#### Records to use:
/---
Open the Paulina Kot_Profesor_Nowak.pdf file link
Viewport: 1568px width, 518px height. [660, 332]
\---
/---
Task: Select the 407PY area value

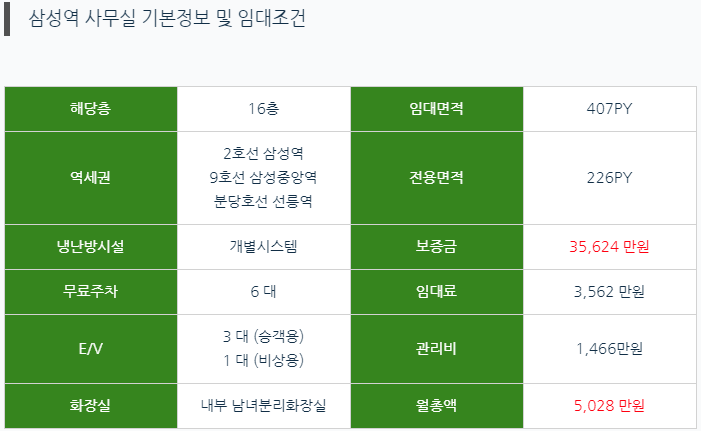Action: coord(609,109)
\---
/---
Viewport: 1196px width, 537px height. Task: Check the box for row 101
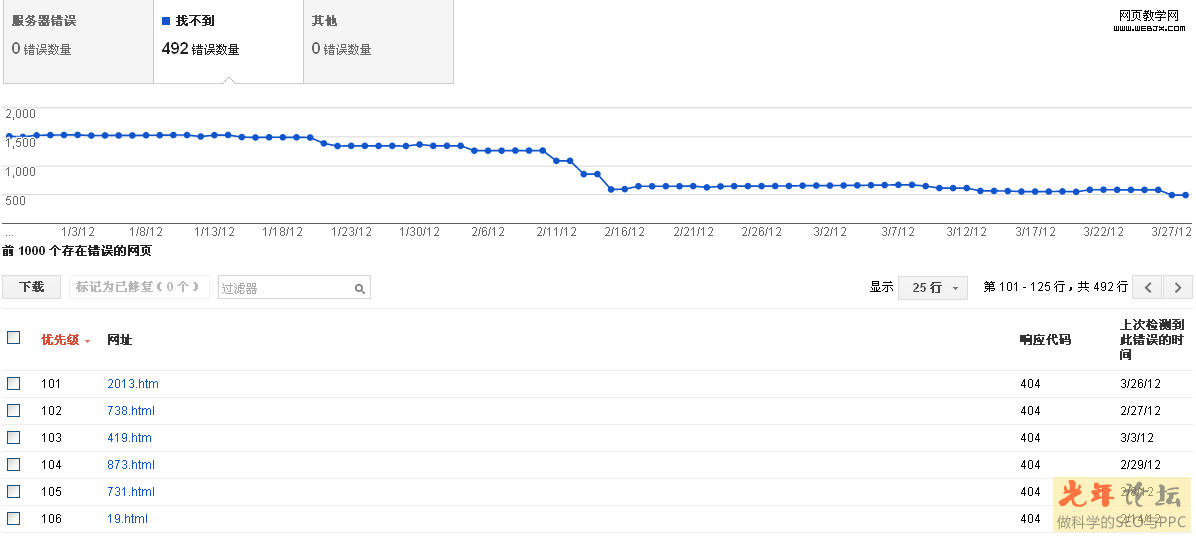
\---
Copy out the lines from the one containing "Open the Paulina" up to and including the one containing "Viewport: 1568px width, 518px", leaving every character unchanged.

#### Full answer:
Open the Paulina Kot_Profesor_Nowak.pdf file link
Viewport: 1568px width, 518px height. [660, 332]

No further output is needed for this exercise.